Gov. George M. Leader signs plans on March 19, 1958, for constructing the dam which formed the lake that became the centerpiece of Gifford Pinchot State Park in northern York County. Legislative aid and brother Henry B. Leader looks on. The location was chosen, according to The Gazette and Daily where this photograph was taken, because it was equidistant between York and Harrisburg. Background posts: Gov. George Leader cleared dam plan and Historians, journalists draw on work of forebears and Central Pennsylvania histories make smart part of summer reading stack.

York County – specifically Newberry Township – was home to the first Pinchot road, a highway program designed in the early 1930s “to get the farmer out of the mud.”
That was the start of construction of some 20,000 miles of roads in Pennsylvania designed to aid farmers and to create jobs during the growing Great Depression.
That program took then-Gov. Gifford Pinchot’s name, as did the nearby state park that grew under the administration of York County native George Leader.
York County farmers might have felt some conflict at the time of the road program in 1931… .
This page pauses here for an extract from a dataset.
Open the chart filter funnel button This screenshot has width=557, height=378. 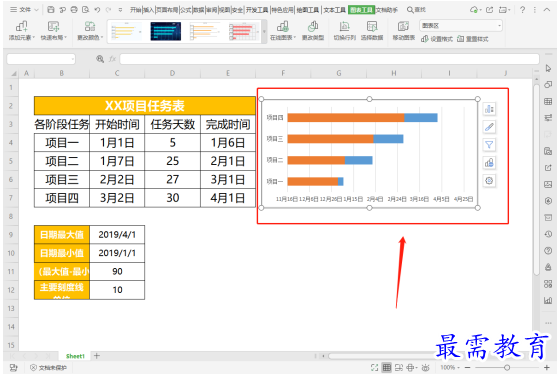pyautogui.click(x=489, y=145)
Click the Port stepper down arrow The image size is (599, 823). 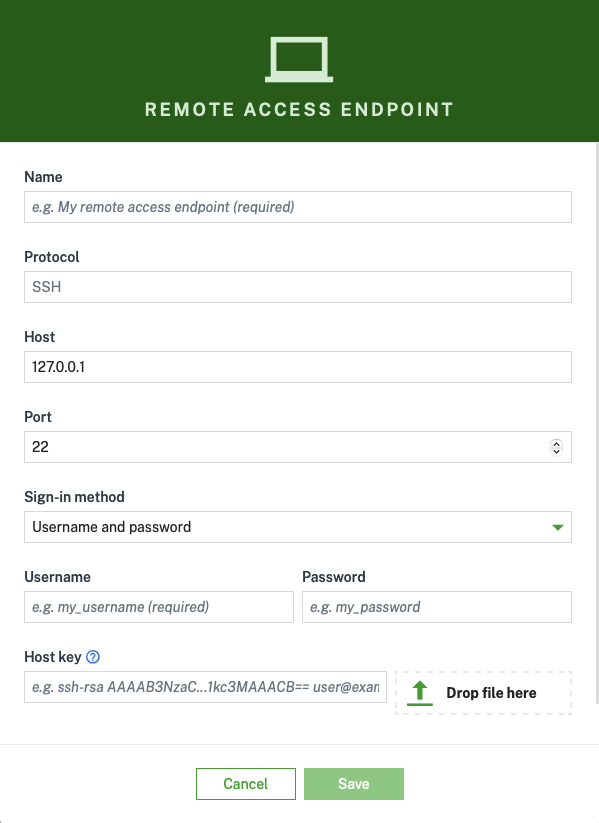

They had long eschewed big government or government intervention into private affairs.
Then comes this big highway program.
History shows that horrible times sometimes spawn expensive responses from government. For better or worse, that happened then, and it’s happening today in the form of stimulus legislation.
The following story from the York Daily Record/Sunday News (7/22/06) explains the Pinchot Road program in York County:

Friday, several dozen people gathered on Bull Road in Newberry Township to remember an event that changed Pennsylvania forever.
Seventy-five years ago, during a small civil ceremony at what was then known as Smith’s Grove, Gov. Gifford Pinchot started construction of some 20,000 miles worth of roads in Pennsylvania. It marked the beginning of Pinchot’s Rural Roads Program.
His goal was to get the farmers out of the mud and make it easier for them to get their goods to market.
It was 1931, and the roads, as well as the work the project provided, was desperately needed. The estimated unemployment rate in Pennsylvania stood between 27 and 37 percent at the time.
Eventually, the road program employed about 55,000 workers.
Just three years after Pinchot’s civil ceremony, a plaque was erected on a large rock on the site. Two girls, Phyllis and Zola Smith, the daughter of one of the day’s organizers, Luther B. Smith, unveiled the memorial plaque.
Later, road work realigned Route 177 to accommodate faster traffic. By doing so, the road was moved away from the monument. And the plaque was forgotten for a time.
Earlier this year, members of the Harrisburg Section of the American Society of Highway Engineers and Pennsylvania Department of Transportation restored it. And on Friday, it was rededicated.
There for the unveiling were Luther Bruce Smith Hetrick – son of one of the girls who first unveiled the marker – and his son, Gregory Hetrick.
Also present Friday was the car Pinchot rode in to the groundbreaking in 1931: a Presidential Studebaker convertible.
The car is owned by sisters Marlene Stiffler and Gayle Kolivras of Dillsburg. It has been in their family since 1950, when their father purchased it.
Their father’s life was touched by Pinchot. As a farmer, he profited from the new roads; as a sawmiller, his life was affected by Pinchot’s efforts in forestry, Stiffler said.
The rededication was a nice thing to do, Hetrick said.
“The public,” Hetrick said, “doesn’t realize all that he (Pinchot) did.”